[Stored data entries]
__________
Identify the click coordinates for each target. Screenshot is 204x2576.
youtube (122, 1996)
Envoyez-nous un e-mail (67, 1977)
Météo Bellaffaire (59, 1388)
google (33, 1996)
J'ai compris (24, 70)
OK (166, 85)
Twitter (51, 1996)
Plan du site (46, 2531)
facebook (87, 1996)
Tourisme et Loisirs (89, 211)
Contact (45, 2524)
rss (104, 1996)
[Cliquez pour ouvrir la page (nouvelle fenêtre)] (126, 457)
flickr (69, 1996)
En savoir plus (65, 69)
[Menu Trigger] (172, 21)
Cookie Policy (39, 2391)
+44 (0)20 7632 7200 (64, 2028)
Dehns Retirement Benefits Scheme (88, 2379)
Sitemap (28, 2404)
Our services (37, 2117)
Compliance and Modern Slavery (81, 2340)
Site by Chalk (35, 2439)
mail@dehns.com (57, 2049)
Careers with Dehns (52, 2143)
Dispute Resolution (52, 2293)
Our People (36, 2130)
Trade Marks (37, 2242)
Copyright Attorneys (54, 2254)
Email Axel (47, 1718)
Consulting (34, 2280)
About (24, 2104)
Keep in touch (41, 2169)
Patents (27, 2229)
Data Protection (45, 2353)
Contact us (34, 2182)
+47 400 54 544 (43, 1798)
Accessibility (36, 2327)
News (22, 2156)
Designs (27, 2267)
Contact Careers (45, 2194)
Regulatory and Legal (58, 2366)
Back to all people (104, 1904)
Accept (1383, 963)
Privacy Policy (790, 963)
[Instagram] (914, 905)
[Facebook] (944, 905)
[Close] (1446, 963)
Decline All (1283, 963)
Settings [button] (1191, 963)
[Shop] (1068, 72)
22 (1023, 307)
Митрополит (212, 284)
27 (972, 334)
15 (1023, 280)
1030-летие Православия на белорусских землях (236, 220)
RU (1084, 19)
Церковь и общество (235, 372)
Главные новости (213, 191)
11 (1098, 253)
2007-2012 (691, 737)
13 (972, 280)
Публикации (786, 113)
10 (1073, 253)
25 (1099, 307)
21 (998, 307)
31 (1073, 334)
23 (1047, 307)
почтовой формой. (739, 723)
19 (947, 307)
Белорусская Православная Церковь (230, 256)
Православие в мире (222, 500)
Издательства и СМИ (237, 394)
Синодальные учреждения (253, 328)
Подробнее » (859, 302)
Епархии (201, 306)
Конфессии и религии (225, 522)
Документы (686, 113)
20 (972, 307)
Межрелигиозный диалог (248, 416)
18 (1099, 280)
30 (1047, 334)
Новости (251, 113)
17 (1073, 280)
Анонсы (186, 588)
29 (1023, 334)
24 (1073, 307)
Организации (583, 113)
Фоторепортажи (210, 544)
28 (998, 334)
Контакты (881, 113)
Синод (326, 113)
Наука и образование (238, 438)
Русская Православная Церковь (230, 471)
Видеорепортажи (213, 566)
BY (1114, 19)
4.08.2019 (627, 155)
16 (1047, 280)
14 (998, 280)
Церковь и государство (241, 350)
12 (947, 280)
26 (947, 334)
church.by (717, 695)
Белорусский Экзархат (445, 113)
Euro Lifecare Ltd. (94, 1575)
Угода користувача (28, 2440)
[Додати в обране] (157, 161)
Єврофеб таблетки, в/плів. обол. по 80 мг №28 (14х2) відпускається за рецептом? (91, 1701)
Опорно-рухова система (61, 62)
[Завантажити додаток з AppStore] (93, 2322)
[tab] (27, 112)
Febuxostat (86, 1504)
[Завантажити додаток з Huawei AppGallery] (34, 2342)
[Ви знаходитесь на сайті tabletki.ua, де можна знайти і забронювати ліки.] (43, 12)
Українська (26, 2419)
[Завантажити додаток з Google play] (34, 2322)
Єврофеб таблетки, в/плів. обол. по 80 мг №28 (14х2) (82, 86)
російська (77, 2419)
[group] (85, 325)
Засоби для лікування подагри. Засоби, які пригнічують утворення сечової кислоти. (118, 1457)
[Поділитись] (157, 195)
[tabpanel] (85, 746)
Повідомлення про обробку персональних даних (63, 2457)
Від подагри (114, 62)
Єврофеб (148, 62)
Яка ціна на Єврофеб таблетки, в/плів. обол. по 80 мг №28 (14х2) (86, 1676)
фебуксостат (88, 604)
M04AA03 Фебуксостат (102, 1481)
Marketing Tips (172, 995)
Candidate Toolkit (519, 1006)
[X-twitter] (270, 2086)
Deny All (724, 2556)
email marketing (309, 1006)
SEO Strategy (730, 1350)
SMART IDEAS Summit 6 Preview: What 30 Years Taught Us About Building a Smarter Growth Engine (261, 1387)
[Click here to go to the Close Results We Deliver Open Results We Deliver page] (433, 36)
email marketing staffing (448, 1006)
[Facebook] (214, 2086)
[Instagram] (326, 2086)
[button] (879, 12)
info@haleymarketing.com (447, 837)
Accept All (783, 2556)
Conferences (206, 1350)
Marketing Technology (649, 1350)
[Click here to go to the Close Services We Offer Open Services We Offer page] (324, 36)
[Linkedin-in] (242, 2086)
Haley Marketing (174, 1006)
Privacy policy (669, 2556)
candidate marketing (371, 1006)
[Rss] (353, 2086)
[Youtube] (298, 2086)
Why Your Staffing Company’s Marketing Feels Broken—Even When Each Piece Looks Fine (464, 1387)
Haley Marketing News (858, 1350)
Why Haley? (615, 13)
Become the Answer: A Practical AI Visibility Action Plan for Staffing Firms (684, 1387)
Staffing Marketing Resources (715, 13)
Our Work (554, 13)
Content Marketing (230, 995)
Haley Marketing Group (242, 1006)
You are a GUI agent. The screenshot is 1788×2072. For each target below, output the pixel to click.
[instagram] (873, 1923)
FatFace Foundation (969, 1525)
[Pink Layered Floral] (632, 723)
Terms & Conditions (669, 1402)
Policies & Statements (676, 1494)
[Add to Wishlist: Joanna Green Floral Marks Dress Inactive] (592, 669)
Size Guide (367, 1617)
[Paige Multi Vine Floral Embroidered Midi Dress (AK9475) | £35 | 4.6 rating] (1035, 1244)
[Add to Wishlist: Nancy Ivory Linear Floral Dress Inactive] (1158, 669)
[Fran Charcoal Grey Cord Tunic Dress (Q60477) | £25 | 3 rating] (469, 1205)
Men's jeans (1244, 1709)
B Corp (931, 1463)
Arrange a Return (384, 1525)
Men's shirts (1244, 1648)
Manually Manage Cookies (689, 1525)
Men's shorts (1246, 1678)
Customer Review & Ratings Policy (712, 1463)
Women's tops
__________
◆ Exercise aim: Give back, word for word, only the lines above from the line holding "Белорусский Экзархат (445, 113)" to the line holding "[Youtube] (298, 2086)", both included.

◆ Output for this task:
Белорусский Экзархат (445, 113)
Euro Lifecare Ltd. (94, 1575)
Угода користувача (28, 2440)
[Додати в обране] (157, 161)
Єврофеб таблетки, в/плів. обол. по 80 мг №28 (14х2) відпускається за рецептом? (91, 1701)
Опорно-рухова система (61, 62)
[Завантажити додаток з AppStore] (93, 2322)
[tab] (27, 112)
Febuxostat (86, 1504)
[Завантажити додаток з Huawei AppGallery] (34, 2342)
[Ви знаходитесь на сайті tabletki.ua, де можна знайти і забронювати ліки.] (43, 12)
Українська (26, 2419)
[Завантажити додаток з Google play] (34, 2322)
Єврофеб таблетки, в/плів. обол. по 80 мг №28 (14х2) (82, 86)
російська (77, 2419)
[group] (85, 325)
Засоби для лікування подагри. Засоби, які пригнічують утворення сечової кислоти. (118, 1457)
[Поділитись] (157, 195)
[tabpanel] (85, 746)
Повідомлення про обробку персональних даних (63, 2457)
Від подагри (114, 62)
Єврофеб (148, 62)
Яка ціна на Єврофеб таблетки, в/плів. обол. по 80 мг №28 (14х2) (86, 1676)
фебуксостат (88, 604)
M04AA03 Фебуксостат (102, 1481)
Marketing Tips (172, 995)
Candidate Toolkit (519, 1006)
[X-twitter] (270, 2086)
Deny All (724, 2556)
email marketing (309, 1006)
SEO Strategy (730, 1350)
SMART IDEAS Summit 6 Preview: What 30 Years Taught Us About Building a Smarter Growth Engine (261, 1387)
[Click here to go to the Close Results We Deliver Open Results We Deliver page] (433, 36)
email marketing staffing (448, 1006)
[Facebook] (214, 2086)
[Instagram] (326, 2086)
[button] (879, 12)
info@haleymarketing.com (447, 837)
Accept All (783, 2556)
Conferences (206, 1350)
Marketing Technology (649, 1350)
[Click here to go to the Close Services We Offer Open Services We Offer page] (324, 36)
[Linkedin-in] (242, 2086)
Haley Marketing (174, 1006)
Privacy policy (669, 2556)
candidate marketing (371, 1006)
[Rss] (353, 2086)
[Youtube] (298, 2086)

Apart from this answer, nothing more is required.